GIVEN RECORDS:
----
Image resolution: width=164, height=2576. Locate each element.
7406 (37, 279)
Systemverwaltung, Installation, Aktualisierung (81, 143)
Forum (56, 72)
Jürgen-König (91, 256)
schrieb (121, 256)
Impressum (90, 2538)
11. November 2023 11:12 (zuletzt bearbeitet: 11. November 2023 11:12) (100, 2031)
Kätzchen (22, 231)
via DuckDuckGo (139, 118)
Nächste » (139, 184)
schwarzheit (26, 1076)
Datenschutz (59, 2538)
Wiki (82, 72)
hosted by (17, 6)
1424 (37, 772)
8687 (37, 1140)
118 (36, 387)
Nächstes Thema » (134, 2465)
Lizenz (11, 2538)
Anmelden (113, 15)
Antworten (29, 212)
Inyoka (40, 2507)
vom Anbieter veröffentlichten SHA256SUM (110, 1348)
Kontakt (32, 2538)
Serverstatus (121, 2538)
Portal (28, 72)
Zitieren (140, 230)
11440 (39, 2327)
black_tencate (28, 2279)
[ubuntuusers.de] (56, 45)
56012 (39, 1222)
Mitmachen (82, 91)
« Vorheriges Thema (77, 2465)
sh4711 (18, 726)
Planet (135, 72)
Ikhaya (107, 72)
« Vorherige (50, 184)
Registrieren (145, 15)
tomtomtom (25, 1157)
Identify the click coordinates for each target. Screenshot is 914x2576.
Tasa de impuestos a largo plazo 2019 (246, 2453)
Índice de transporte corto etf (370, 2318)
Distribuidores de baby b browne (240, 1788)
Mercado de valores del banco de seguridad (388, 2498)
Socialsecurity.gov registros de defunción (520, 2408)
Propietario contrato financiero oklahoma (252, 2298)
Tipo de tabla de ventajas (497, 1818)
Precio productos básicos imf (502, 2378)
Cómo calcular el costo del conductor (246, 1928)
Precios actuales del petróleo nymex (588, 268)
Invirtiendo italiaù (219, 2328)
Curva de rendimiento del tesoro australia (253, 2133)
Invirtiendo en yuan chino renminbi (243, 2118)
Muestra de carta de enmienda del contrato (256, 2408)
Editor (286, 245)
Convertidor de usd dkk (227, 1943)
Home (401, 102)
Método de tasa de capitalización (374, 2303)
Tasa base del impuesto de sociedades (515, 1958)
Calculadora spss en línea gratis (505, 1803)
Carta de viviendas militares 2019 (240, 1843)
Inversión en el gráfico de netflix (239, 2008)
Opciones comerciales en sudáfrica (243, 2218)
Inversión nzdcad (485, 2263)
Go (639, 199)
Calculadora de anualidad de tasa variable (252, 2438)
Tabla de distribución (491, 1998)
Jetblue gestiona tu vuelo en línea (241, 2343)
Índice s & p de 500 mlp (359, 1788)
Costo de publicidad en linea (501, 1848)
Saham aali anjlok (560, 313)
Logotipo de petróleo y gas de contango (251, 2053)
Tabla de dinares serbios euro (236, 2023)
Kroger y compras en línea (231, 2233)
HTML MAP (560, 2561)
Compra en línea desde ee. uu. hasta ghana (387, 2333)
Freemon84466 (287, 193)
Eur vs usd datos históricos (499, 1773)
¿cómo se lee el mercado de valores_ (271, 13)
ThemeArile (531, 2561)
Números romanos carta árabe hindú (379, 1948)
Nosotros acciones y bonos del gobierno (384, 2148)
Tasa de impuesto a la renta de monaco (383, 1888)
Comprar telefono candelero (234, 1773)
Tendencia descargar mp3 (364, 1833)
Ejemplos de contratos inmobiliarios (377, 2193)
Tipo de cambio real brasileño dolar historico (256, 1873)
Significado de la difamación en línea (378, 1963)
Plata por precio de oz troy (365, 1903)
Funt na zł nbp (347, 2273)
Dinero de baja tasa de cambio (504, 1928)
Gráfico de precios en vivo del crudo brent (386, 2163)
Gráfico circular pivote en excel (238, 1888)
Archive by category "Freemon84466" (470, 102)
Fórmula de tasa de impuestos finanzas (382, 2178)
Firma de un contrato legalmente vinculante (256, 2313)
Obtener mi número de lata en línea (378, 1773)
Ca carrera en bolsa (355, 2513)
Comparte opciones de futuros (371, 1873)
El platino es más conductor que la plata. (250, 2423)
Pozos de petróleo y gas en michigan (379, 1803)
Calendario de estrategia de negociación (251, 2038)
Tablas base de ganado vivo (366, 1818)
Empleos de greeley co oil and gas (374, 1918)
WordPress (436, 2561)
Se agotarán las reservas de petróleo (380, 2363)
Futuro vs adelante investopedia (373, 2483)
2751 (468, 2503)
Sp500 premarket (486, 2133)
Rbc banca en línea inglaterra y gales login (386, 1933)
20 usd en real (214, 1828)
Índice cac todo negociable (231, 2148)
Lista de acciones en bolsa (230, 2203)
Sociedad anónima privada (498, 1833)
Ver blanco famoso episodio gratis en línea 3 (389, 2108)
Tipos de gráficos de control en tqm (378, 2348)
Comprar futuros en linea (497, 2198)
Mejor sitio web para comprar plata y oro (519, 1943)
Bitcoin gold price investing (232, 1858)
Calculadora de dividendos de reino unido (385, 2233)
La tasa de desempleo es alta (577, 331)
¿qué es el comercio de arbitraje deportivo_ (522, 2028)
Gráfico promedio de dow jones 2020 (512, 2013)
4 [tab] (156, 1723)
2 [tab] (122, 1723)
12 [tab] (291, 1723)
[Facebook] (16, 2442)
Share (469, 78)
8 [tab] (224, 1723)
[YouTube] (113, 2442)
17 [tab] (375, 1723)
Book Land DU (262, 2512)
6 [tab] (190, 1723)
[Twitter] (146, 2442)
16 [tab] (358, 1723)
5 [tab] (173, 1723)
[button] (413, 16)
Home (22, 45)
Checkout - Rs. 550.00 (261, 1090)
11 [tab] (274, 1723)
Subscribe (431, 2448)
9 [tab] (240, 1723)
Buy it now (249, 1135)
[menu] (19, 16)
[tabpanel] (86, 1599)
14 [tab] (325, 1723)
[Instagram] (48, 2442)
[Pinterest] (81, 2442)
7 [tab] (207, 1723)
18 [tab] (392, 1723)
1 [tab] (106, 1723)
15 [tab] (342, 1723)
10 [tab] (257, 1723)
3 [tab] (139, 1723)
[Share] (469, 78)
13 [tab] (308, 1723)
----
EXERCISE PROMPT: Add -58 to every coordinate in the answers of the lines above, between the lines holding "Calculadora spss en línea gratis (505, 1803)" and "Índice cac todo negociable (231, 2148)", inclusive, and write out those lines again in full with their text unchanged.

OUTPUT OF THE TASK:
Calculadora spss en línea gratis (447, 1745)
Carta de viviendas militares 2019 (182, 1785)
Inversión en el gráfico de netflix (181, 1950)
Opciones comerciales en sudáfrica (185, 2160)
Inversión nzdcad (427, 2205)
Go (581, 141)
Calculadora de anualidad de tasa variable (194, 2380)
Tabla de distribución (433, 1940)
Jetblue gestiona tu vuelo en línea (183, 2285)
Índice s & p de 500 mlp (301, 1730)
Costo de publicidad en linea (443, 1790)
Saham aali anjlok (502, 255)
Logotipo de petróleo y gas de contango (193, 1995)
Tabla de dinares serbios euro (178, 1965)
Kroger y compras en línea (173, 2175)
HTML MAP (502, 2503)
Compra en línea desde ee. uu. hasta ghana (329, 2275)
Freemon84466 (229, 135)
Eur vs usd datos históricos (441, 1715)
¿cómo se lee el mercado de valores_ (213, -45)
ThemeArile (473, 2503)
Números romanos carta árabe hindú (321, 1890)
Nosotros acciones y bonos del gobierno (326, 2090)
Tasa de impuesto a la renta de monaco (325, 1830)
Comprar telefono candelero (176, 1715)
Tendencia descargar mp3 (306, 1775)
Ejemplos de contratos inmobiliarios (319, 2135)
Tipo de cambio real brasileño dolar historico (198, 1815)
Significado de la difamación en línea (320, 1905)
Plata por precio de oz troy (307, 1845)
Funt na zł nbp (289, 2215)
Dinero de baja tasa de cambio (446, 1870)
Gráfico de precios en vivo del crudo brent (328, 2105)
Gráfico circular pivote en excel (180, 1830)
Archive by category "Freemon84466" (412, 44)
Fórmula de tasa de impuestos finanzas (324, 2120)
Firma de un contrato legalmente vinculante (198, 2255)
Obtener mi número de lata en línea (320, 1715)
Ca carrera en bolsa (297, 2455)
Comparte opciones de futuros (313, 1815)
El platino es más conductor que la plata. (192, 2365)
Pozos de petróleo y gas en michigan (321, 1745)
Calendario de estrategia de negociación (193, 1980)
Tablas base de ganado vivo (308, 1760)
Empleos de greeley co oil and gas (316, 1860)
WordPress (378, 2503)
Se agotarán las reservas de petróleo (322, 2305)
Futuro vs adelante investopedia (315, 2425)
2751 (410, 2445)
Sp500 premarket (428, 2075)
Rbc banca en línea inglaterra y gales login (328, 1875)
20 usd en real (156, 1770)
Índice cac todo negociable (173, 2090)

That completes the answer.